My 1965-vintage copy of Sourcebook On The Space Sciences has this to say:
The model developed by DeMarcus in 1958 is regarded at present as the most acceptable for the interior of Jupiter. It postulates that the planet consists of 78% by weight of hydrogen molecules and the remainder helium ... calculations indicate that at a distance of about 0.8 times the planet's radius from the center, the pressure becomes so high ... that molecular hydrogen turns into a metallic form ... most of the internal volume (and mass) of Jupiter would thus appear to consist of this solid hydrogen ... it should be made clear that the model just described is used largely as a basis for calculation and is not meant to represent the exact condition of Jupiter's interior.
...
Nothing is known about the nature of the surface of Jupiter, but it is probably a strange and complex system.
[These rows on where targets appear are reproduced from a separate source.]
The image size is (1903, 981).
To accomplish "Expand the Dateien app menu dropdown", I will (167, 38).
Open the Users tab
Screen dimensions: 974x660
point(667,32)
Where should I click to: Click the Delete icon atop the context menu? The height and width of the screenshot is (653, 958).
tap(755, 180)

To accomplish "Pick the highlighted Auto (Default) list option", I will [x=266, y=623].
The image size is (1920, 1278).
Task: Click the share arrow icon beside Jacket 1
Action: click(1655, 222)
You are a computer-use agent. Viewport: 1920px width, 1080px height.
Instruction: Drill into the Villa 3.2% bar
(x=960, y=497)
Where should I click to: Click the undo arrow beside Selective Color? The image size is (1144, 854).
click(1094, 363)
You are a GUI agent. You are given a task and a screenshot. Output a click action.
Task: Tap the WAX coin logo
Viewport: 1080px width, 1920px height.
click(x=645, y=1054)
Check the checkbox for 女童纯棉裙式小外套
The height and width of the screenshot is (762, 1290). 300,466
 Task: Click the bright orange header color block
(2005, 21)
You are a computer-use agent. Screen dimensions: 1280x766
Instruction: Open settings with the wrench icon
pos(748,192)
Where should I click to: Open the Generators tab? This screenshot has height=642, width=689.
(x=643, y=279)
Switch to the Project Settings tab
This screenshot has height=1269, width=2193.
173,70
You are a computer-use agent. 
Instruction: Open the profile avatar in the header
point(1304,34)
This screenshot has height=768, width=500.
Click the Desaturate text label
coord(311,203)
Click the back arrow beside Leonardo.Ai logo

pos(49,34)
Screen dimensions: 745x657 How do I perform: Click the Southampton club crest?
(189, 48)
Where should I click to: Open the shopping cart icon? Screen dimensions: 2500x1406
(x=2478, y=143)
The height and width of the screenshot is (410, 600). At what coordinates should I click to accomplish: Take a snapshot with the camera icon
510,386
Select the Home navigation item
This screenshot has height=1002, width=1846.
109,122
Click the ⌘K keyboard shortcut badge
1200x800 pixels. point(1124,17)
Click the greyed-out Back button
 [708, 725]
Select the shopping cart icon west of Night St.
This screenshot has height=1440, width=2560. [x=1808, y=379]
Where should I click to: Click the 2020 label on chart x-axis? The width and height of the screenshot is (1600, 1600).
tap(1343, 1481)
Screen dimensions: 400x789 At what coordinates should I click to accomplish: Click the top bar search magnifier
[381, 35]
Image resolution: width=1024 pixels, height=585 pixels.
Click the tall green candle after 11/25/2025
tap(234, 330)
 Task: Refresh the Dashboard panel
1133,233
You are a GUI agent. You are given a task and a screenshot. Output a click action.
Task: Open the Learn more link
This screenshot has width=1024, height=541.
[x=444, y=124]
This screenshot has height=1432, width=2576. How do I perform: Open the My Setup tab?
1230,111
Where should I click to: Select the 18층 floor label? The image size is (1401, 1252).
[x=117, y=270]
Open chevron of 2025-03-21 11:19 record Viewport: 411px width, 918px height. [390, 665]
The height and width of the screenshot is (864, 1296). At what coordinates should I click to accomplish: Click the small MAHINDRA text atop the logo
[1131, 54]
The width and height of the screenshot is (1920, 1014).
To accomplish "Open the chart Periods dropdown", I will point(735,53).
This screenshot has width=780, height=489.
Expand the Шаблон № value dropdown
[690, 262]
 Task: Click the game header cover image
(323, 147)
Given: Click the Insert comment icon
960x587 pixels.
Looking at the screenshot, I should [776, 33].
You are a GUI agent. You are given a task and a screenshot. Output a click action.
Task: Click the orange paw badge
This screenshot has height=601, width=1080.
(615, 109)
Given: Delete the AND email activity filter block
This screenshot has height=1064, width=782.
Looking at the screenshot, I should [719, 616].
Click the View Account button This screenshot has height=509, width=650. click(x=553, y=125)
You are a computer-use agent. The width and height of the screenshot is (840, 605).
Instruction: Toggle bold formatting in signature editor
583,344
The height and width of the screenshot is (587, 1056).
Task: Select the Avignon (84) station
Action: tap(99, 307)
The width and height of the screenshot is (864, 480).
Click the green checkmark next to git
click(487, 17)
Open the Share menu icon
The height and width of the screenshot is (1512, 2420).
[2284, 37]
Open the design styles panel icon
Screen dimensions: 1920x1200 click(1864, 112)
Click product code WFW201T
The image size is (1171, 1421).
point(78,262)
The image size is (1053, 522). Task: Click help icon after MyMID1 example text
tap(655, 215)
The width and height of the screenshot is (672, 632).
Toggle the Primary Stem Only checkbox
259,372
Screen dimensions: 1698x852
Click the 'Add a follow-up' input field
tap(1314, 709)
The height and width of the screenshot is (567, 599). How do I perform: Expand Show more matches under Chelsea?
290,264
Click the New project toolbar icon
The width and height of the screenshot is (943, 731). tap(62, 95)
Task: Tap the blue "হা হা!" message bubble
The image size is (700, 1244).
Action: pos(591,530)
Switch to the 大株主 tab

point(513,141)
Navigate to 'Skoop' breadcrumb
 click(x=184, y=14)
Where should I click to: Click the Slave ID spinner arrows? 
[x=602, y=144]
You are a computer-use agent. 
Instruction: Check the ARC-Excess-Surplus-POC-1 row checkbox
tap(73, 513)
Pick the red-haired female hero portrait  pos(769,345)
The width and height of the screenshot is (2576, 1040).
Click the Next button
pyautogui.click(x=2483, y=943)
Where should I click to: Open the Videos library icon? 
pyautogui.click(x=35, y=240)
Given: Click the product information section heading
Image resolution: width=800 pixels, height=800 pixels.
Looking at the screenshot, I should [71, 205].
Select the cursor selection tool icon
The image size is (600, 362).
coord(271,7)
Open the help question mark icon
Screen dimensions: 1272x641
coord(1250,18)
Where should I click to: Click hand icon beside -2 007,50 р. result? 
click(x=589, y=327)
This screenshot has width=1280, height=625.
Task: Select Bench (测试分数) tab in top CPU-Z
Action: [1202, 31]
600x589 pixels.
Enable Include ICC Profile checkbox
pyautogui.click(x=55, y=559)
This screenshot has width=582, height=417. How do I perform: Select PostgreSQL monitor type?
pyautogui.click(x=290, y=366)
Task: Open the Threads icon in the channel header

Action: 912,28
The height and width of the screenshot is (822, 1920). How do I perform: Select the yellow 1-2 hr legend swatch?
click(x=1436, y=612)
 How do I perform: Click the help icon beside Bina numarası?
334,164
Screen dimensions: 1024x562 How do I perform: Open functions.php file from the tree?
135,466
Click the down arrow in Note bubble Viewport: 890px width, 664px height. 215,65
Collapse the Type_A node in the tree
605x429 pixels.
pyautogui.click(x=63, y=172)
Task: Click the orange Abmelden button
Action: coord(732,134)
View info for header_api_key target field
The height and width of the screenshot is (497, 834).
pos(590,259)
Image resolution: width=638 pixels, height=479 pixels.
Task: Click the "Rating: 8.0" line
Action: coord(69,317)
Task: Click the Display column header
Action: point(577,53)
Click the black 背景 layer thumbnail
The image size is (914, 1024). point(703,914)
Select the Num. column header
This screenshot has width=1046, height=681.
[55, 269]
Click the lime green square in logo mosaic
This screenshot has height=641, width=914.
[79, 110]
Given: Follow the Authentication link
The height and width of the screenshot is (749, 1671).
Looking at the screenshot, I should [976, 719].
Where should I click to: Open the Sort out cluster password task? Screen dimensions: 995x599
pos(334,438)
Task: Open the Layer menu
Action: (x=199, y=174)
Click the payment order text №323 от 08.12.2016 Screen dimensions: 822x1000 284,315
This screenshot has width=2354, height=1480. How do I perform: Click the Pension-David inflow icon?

Although much of the interior of the planet may be solid hydrogen (and helium), the pressures in the outer parts are too low and the temperatures probably too high to permit hydrogen to solidify. Hence, there may be some liquid hydrogen (and possibly methane) near the surface of Jupiter. Between this and the atmosphere, it is expected that there will be a transition layer containing solid or liquid ammonia (or both), methane, and possibly ice. The foregoing is admittedly speculation, since the temperature distributions in the atmosphere and interior of the planet are quite unknown.
This seems to agree to some extent with the modern picture of Jupiter's structure as given by Wikipedia:
Jupiter is thought to consist of a dense core with a mixture of elements, a surrounding layer of liquid metallic hydrogen with some helium, and an outer layer predominantly of molecular hydrogen ... The core is often described as rocky, but its detailed composition is unknown, as are the properties of materials at the temperatures and pressures of those depths ... The presence of a core during at least part of Jupiter's history is suggested by models of planetary formation that require the formation of a rocky or icy core massive enough to collect its bulk of hydrogen and helium from the protosolar nebula ... A core may now be entirely absent, as gravitational measurements are not yet precise enough to rule that possibility out entirely ... The core region is surrounded by dense metallic hydrogen, which extends outward to about 78% of the radius of the planet.
That is to say, both then and now, the belief is that Jupiter and the other giant planets have dense, non-gaseous interiors.
Since the 1960s, the understanding of the behavior of hydrogen under extremely high pressure has changed, and it's believed that the bulk of Jupiter's and Saturn's volumes consist of metallic liquid hydrogen.